Much of the funding for poverty-focused international assistance is not given to foreign governments, but rather to organizations such as Catholic Relief Services that work directly with poor and vulnerable communities. Charities like CRS match private funds with U.S. government funding to create far-reaching, effective programs that save lives, promote human dignity, foster peace, and build a sustainable future for people in poverty.
But this lifesaving assistance, which makes up less than 1% of our nation’s budget, is threatened by significant cuts that some in Congress are proposing to address our budget deficit. Balancing the budget is important but it requires shared sacrifice, not disproportionate cuts that will undermine our values, jeopardize the lives of our brothers and sisters living in poverty around the world, and further destabilize fragile societies.
WHY SHOULD PEOPLE OF FAITH CARE?
As Catholics, we are called to protect our brothers and sisters living in poverty overseas.
And as a blessed country, America has a special leadership role to protect the life and dignity of those most in need. We can’t abandon our brothers and sisters living in poverty now.
Our Church’s teaching emphasizes that the life and dignity of the human person is paramount. One value that expresses this teaching is that of solidarity: the belief that we are all one human family and that our fates are linked to each other. What happens to my brothers and sisters around the world has an affect on me and you.
The Catechism of the Catholic Church also calls on us to promote the common good by making “accessible to each what is needed to lead a truly human life: food, clothing, health, work, education and culture, suitable information, the right to establish a family, and so on.” (#1908) “It is the role of the state to defend and promote the common good of civil society, its citizens, and intermediate bodies.” (#1910)
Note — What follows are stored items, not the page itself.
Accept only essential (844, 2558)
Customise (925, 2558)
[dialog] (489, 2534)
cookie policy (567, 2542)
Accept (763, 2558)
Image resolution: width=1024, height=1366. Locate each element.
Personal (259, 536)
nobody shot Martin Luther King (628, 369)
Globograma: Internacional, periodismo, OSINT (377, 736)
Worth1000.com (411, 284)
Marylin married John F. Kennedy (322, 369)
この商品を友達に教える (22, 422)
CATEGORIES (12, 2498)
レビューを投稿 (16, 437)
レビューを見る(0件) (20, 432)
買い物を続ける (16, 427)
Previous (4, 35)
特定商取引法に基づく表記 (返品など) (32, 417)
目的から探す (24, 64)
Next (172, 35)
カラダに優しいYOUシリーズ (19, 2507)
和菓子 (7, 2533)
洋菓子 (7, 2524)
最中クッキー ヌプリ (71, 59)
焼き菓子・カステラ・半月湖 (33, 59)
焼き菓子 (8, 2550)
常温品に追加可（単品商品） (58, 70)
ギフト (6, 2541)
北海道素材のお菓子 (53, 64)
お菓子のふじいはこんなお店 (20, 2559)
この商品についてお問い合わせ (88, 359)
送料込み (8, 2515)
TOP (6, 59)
That is why the Church has extensive experience helping our brothers and sisters in need throughout the world operating many missions, schools, health structures and humanitarian groups such as Catholic Relief Services. That is also why CRS and USCCB support robust U.S. poverty-focused international assistance. It helps poor and vulnerable communities worldwide thrive. Balancing the budget on the backs of the poorest and most vulnerable people would be a grave injustice that would take generations to rectify.
Bill O’Keefe, Vice President for Government Relations and Advocacy, CRS
WHAT RESPONSE IS NEEDED?
In a time of austerity and fiscal restraints, we must give moral priority to programs that help poor and vulnerable people, both at home and abroad. Add your voice to the Catholics Confront Global Poverty initiative by urging policymakers to:
Preserve funding for poverty-focused international assistance that saves lives and reduces crushing poverty.
Protect those programs that serve the poorest and most vulnerable and make cuts in programs that do not serve the poorest communities if cuts are mandated in the broader international assistance budget.
Make reforms to our nation’s international assistance program and increase our commitment to poverty reduction by ensuring that sufficient resources are available to meet long-term development needs and address emerging and unanticipated humanitarian needs. USCCB and CRS also affirm strong support for restoring the Mexico City Policy against funding groups that perform or promote abortion.
Fiscal responsibility is important and requires bipartisan, balanced actions to address future unsustainable deficits. Additional revenues, cuts to defense and other unnecessary spending, and just and fair entitlement reform should be considered rather than disproportionate cuts to programs that serve poor and vulnerable people here at home and overseas.